One book that is forming the foundation for my unit is yet another wonderful professional book by Aimee Buckner.  If teaching the research process has ever been challenging for you, you are going to want to pick up this little gem and see if it doesn’t really change your way of thinking about how kids can conduct their own research projects.

Our curriculum asks students to conduct a research study project on a topic that we have studied this year… a topic that they are interested in and can push their thinking beyond what was covered in class.  For example, we studied immigration and learned a lot about it, and if student was very interested in that topic, he or she might extend their learning by choosing a topic that takes a new angle or “slant” on the topic of immigration.  Perhaps they might want to research the Statue of Liberty and find out how that statue became such a symbol of freedom for the new Americans. Perhaps they are interested in the criminal activity that happened at Ellis Island as the new immigrants arrived.

To get this process started, we began by brainstorming a list of the topics we have covered this year and then began to talk about smaller topics within those topics so that we could start to see how they could turn into interesting research projects.

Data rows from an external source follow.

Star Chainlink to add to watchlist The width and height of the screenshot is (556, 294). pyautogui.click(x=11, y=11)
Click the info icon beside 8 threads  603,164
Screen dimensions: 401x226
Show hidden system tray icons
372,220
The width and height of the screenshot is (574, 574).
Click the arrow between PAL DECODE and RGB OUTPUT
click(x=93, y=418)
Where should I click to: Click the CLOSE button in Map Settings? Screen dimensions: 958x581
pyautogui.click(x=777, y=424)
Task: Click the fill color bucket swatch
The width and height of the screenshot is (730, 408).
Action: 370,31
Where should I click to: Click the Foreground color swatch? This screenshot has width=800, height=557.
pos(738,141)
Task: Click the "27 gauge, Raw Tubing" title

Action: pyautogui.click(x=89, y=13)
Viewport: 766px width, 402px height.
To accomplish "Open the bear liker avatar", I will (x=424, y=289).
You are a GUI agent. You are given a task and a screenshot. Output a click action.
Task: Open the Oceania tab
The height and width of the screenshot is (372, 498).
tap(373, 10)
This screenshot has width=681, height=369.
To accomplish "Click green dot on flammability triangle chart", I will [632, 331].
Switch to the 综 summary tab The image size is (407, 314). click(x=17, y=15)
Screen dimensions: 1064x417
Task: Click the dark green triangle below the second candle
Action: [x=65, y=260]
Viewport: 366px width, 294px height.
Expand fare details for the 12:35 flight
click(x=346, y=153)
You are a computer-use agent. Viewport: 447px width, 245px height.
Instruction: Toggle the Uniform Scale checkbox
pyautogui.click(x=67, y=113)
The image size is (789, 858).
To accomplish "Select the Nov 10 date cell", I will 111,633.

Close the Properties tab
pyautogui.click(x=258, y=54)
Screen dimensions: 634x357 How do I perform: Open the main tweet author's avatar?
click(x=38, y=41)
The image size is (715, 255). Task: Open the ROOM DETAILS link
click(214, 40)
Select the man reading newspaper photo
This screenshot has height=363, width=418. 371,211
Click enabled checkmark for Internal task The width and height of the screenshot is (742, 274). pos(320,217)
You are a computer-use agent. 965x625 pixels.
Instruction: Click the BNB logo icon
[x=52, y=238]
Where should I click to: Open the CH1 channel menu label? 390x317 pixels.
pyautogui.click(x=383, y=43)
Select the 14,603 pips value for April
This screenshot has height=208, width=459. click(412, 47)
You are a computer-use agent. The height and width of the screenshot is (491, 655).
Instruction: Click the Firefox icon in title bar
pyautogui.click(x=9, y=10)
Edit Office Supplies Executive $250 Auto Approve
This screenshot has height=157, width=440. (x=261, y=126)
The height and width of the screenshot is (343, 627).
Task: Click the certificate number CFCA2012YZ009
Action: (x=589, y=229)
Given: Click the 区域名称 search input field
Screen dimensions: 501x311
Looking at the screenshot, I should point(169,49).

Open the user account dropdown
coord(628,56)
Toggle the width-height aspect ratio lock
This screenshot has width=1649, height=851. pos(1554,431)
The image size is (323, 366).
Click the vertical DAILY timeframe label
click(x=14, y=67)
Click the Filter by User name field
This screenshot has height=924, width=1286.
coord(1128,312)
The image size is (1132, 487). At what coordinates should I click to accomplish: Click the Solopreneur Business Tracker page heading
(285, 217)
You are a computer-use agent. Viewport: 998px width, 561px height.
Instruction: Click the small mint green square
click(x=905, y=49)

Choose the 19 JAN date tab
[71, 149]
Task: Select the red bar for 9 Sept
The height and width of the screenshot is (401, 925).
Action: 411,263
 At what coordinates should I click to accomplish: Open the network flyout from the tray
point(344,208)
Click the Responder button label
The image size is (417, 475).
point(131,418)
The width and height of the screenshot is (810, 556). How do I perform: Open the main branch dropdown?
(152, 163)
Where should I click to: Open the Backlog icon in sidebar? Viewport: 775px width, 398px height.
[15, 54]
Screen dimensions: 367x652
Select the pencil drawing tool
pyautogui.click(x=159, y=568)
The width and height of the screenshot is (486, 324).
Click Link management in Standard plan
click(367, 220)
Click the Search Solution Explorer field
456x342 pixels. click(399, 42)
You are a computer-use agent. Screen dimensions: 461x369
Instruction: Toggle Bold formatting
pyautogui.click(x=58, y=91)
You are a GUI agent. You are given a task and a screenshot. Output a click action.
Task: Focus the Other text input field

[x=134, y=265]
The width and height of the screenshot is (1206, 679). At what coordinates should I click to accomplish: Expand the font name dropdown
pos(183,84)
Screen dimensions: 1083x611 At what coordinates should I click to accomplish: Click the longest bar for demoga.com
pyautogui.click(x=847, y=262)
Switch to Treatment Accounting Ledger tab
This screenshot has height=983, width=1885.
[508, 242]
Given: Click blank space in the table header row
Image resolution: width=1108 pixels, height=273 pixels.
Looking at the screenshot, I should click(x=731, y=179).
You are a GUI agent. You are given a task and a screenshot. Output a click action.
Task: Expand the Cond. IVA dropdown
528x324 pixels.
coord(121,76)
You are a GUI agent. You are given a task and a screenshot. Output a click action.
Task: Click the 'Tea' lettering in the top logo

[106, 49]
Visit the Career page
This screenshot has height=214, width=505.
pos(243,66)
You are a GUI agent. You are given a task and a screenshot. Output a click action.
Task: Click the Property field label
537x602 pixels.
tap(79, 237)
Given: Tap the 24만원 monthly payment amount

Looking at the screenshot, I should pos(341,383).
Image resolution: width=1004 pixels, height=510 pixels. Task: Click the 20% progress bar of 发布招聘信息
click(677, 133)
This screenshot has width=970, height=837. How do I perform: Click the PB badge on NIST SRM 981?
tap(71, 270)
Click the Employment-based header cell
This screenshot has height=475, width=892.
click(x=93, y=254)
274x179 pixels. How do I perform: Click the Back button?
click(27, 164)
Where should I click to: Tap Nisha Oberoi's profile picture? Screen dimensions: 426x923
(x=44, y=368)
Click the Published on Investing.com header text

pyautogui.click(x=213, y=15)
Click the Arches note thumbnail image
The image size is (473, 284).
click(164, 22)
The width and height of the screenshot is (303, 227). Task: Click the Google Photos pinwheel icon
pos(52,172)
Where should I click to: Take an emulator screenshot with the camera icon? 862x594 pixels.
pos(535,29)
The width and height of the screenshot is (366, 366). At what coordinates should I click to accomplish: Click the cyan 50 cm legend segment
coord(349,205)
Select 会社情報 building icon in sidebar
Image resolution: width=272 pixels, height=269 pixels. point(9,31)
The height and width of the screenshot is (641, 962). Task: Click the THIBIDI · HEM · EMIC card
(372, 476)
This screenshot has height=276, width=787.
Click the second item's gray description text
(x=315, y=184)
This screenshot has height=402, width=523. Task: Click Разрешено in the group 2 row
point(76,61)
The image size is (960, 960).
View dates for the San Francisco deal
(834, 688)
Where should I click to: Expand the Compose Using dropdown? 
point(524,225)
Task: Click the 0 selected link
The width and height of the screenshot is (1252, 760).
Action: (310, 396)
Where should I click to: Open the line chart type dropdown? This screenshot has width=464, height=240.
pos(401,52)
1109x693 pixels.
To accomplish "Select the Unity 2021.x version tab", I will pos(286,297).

Along with this, I really wanted my students to begin to look at informational text through the eye of a writer. Buckner encourages this study of texts, so my students spent some time yesterday with piles of books and magazines to hunt for examples of things informational text writers need to know about or use when writing.
On this first day of this investigation, I gave the students all the circulation and respiration books related to our current science unit and ask them to spend some time in partners reading and hunting to help me make a list of tools and techniques that informational text writers use. Check out all the things they found!

I also knew that I really wanted a big chunk of books in the room that the kids were going to be really excited about looking at, so I booked a short time in the library and asked every student to find three or four information texts that they thought could be read in one sitting and that many students in the class might find interesting.  They found everything from killer bees to WWII to bulldozers to Persian cats–and they were SO excited and begged to have reading time.

The next day, I granted their wish–with the caveat that they were reading the books as writers hunting for things that the authors did to clearly “teach” us in their book.  I challenged them to try to learn not just the content of the book–but to learn about writing nonfiction as well.  After a nice reading time, we added to our list a little bit!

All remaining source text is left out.